--- PROBLEM REQUIREMENTS ---
Reproduce every one of the rows below word for word, omitting the pictures.

**** DATA UNDER STUDY ****

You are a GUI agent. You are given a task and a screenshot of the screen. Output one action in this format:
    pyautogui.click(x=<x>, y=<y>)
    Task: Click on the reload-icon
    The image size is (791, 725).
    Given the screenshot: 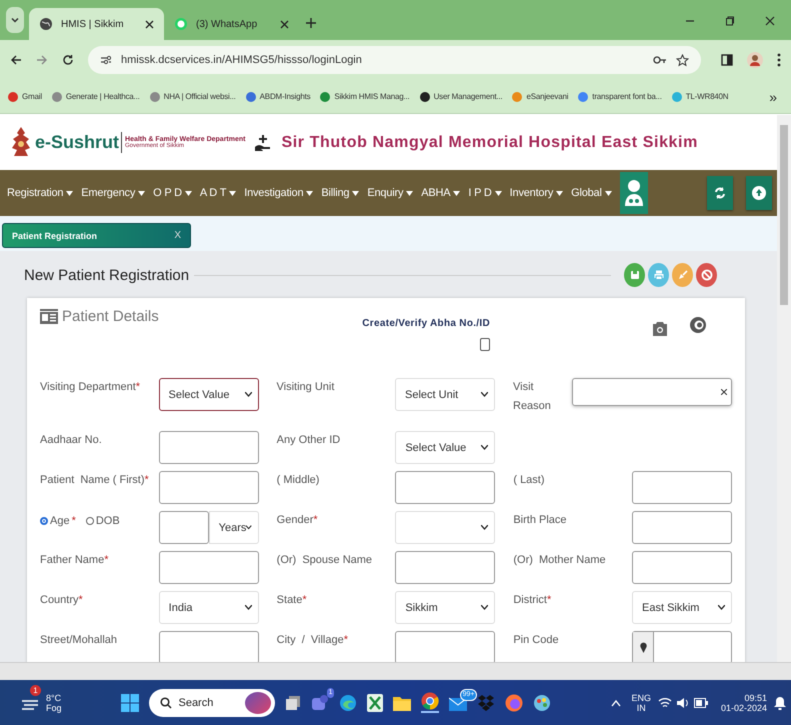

****

--- EXPECTED ANSWER ---
You are a GUI agent. You are given a task and a screenshot of the screen. Output one action in this format:
    pyautogui.click(x=<x>, y=<y>)
    Task: Click on the reload-icon
    The image size is (791, 725).
    Given the screenshot: 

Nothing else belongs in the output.